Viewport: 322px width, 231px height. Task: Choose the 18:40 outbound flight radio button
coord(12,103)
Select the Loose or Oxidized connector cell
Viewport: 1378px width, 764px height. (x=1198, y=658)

---

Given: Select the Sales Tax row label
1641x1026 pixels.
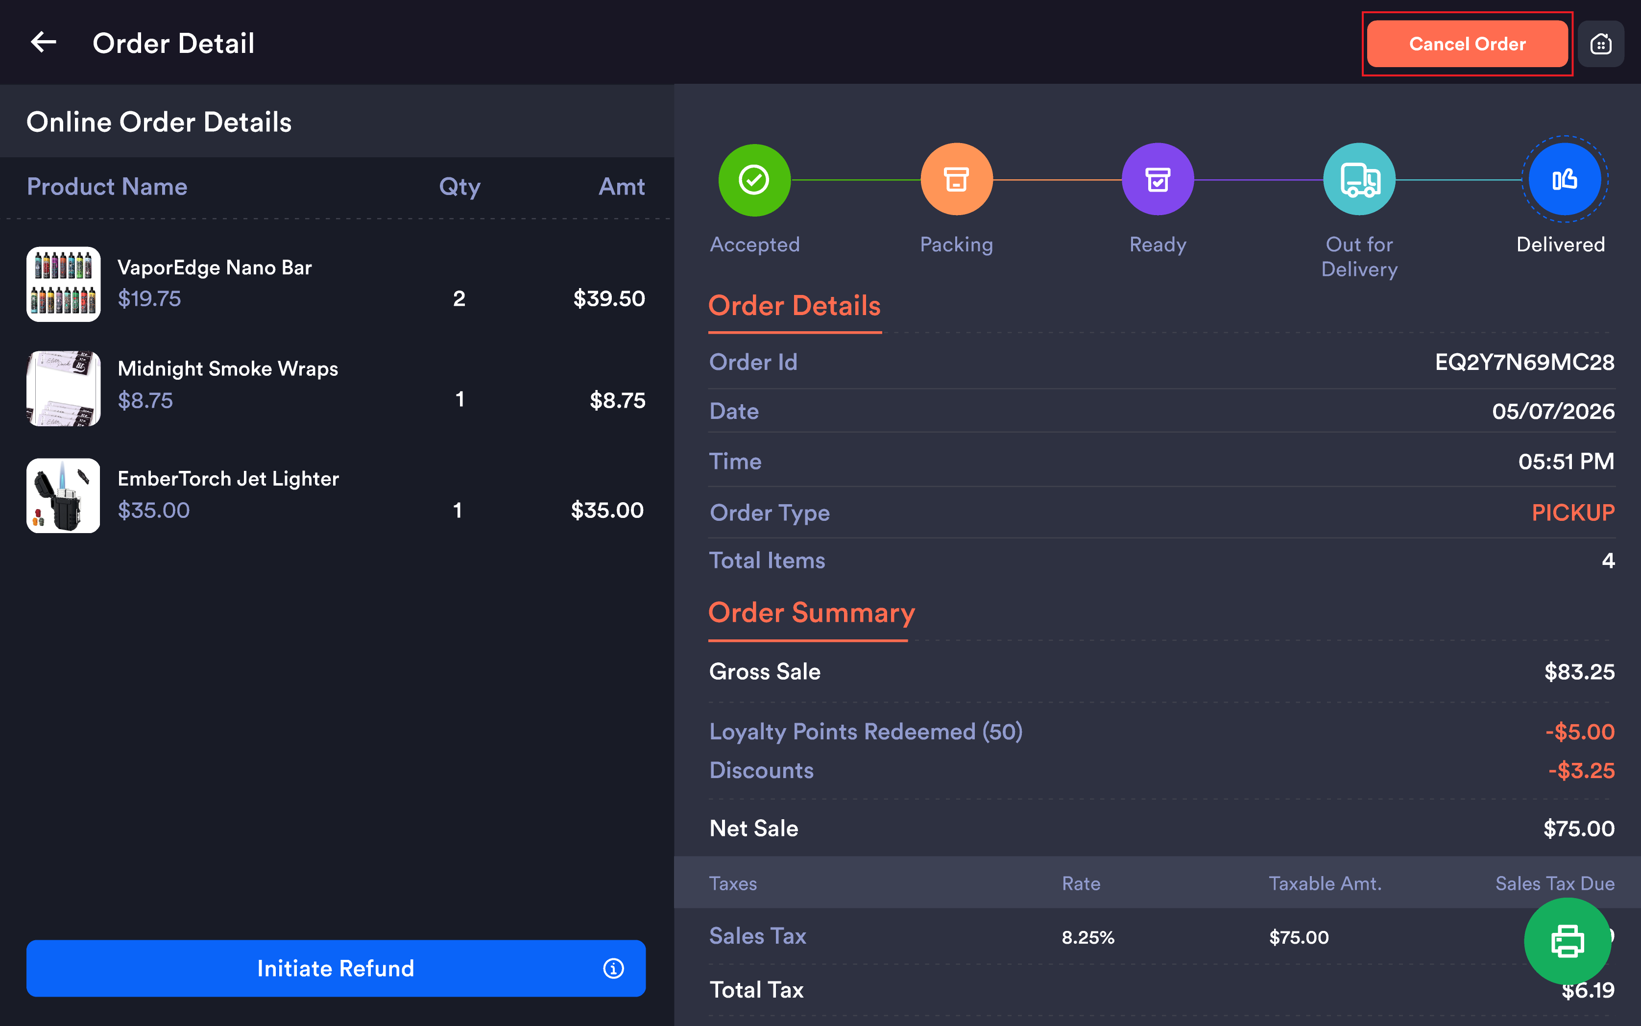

> **TASK DETAILS**
Retype the entries above exactly, but only from the line containing "Given: Select the Sales Tax row label" through the line containing "1641x1026 pixels.", both included.

> **WRITTEN SOLUTION**
Given: Select the Sales Tax row label
1641x1026 pixels.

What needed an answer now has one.